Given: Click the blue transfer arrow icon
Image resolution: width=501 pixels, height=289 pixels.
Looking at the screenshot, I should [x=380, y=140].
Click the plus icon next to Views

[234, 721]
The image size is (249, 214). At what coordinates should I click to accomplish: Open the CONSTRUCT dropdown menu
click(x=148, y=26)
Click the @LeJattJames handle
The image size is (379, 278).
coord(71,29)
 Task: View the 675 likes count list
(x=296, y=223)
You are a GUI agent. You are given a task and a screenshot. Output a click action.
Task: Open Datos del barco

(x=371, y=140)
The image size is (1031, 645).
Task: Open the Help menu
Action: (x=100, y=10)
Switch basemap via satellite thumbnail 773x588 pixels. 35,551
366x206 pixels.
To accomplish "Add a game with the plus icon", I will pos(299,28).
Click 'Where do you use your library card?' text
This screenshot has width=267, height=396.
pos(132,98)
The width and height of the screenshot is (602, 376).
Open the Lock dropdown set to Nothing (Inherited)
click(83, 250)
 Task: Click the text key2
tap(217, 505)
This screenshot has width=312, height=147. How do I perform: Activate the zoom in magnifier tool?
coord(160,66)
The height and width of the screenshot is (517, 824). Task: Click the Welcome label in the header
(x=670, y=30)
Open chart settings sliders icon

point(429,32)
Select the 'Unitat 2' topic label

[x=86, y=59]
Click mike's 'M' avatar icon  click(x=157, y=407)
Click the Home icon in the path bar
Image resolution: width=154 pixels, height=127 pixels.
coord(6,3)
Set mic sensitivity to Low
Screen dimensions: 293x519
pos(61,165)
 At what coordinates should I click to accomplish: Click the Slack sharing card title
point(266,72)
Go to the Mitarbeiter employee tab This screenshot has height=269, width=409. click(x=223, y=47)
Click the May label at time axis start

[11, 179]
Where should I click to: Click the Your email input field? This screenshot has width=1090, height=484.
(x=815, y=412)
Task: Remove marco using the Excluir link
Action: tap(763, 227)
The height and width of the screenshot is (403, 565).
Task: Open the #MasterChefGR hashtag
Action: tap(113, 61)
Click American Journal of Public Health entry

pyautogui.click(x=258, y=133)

+-------+

Instruction —
Count how many lines in the rows above contain the word "This" and reply with that number alone.

Response to the task —
4